───── SOURCE EXTRACT ─────
What is full text search?
Full text search (FTS for short) is a method of storing & querying blocks of text such that a user can search for any word of phrase and efficiently have all documents matching that phrase returned.
Search engines such as Google are one of the largest examples of FTS. Effectively indexing all the visible content on the internet and performing searches across that dataset in under a second.
How full text search works
Disclaimer: text search is a large and complicated topic, this has been intentionally reduced to a very simple version. For a more complete & modern technique read up on Inverted indexes
Consider the phrase "That fox is quick & brown!"
There are many matching words & phrases in here:
"That fox"
"Fox"
"Quick & brown"
"Fox is quick"
"Brown"
- etc.
Complicating further, someone searching may not use the exact same grammar in their search term, but expect a match.
i.e. "Fox: quick, brown"
should probably match "That fox is quick & brown!"
Tokenisation
To achieve this, full text breaks text into many tokens. Tokenisation is a multi-step process.
- Convert to lowercase
That fox is QUICK & brown!
➡️that fox is quick & brown!
- Flatten symbols & boundary characters into a standard character & reduce to 1 sequential delimiter
that fox is quick & brown!
➡️that fox is quick brown
- Remove stop words (words insignificant to searching, i.e 'the', 'is', 'a', 'their')
───── DATA BLOCK ─────
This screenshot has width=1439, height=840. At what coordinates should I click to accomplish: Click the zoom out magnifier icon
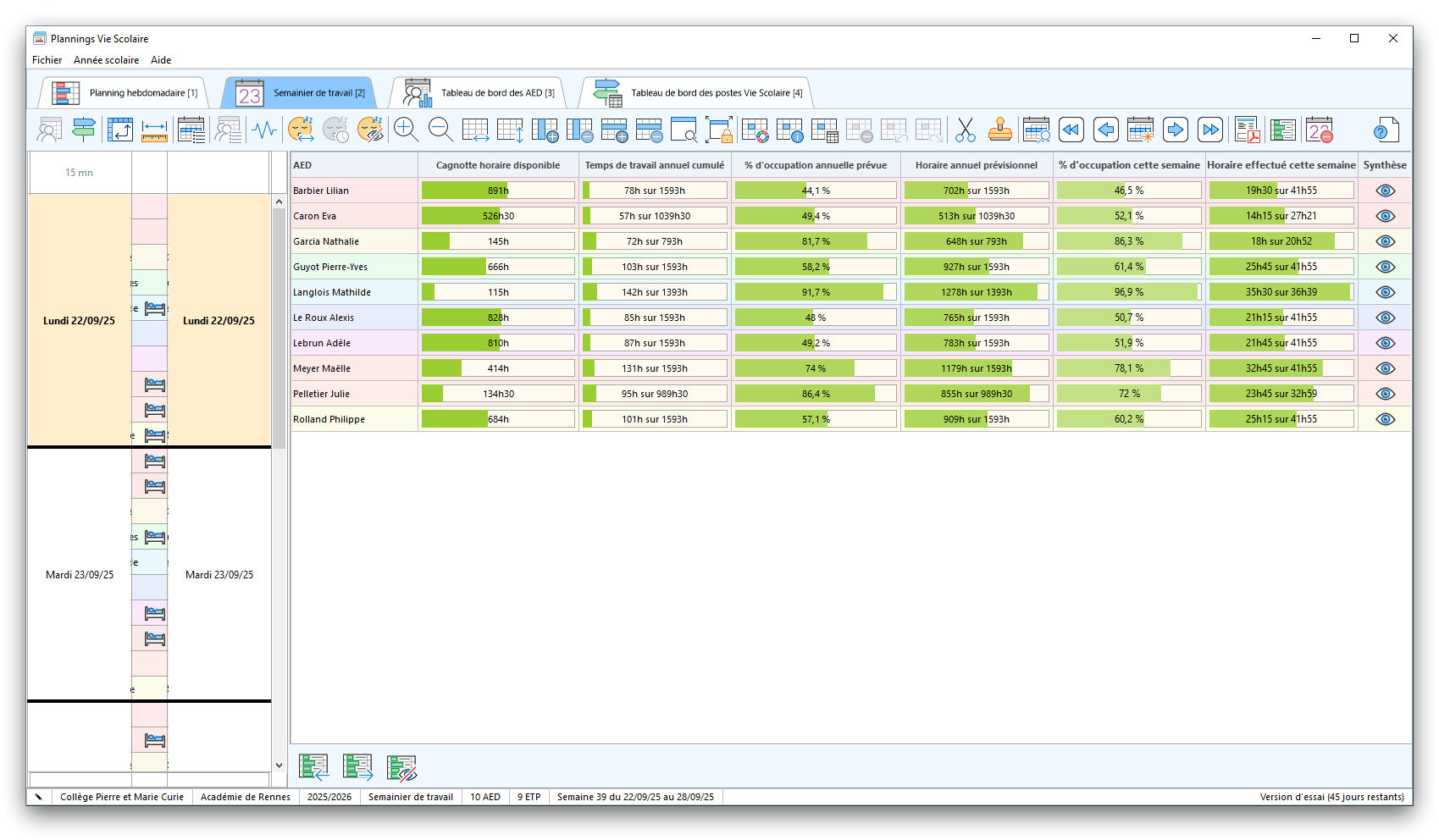tap(440, 130)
─────
THE REQUEST: Reproduce the full text search explainer word for word, from its opening question to the final line on removing stop words.

EXERCISE SOLUTION:
What is full text search?
Full text search (FTS for short) is a method of storing & querying blocks of text such that a user can search for any word of phrase and efficiently have all documents matching that phrase returned.
Search engines such as Google are one of the largest examples of FTS. Effectively indexing all the visible content on the internet and performing searches across that dataset in under a second.
How full text search works
Disclaimer: text search is a large and complicated topic, this has been intentionally reduced to a very simple version. For a more complete & modern technique read up on Inverted indexes
Consider the phrase "That fox is quick & brown!"
There are many matching words & phrases in here:
"That fox"
"Fox"
"Quick & brown"
"Fox is quick"
"Brown"
- etc.
Complicating further, someone searching may not use the exact same grammar in their search term, but expect a match.
i.e. "Fox: quick, brown"
should probably match "That fox is quick & brown!"
Tokenisation
To achieve this, full text breaks text into many tokens. Tokenisation is a multi-step process.
- Convert to lowercase
That fox is QUICK & brown!
➡️that fox is quick & brown!
- Flatten symbols & boundary characters into a standard character & reduce to 1 sequential delimiter
that fox is quick & brown!
➡️that fox is quick brown
- Remove stop words (words insignificant to searching, i.e 'the', 'is', 'a', 'their')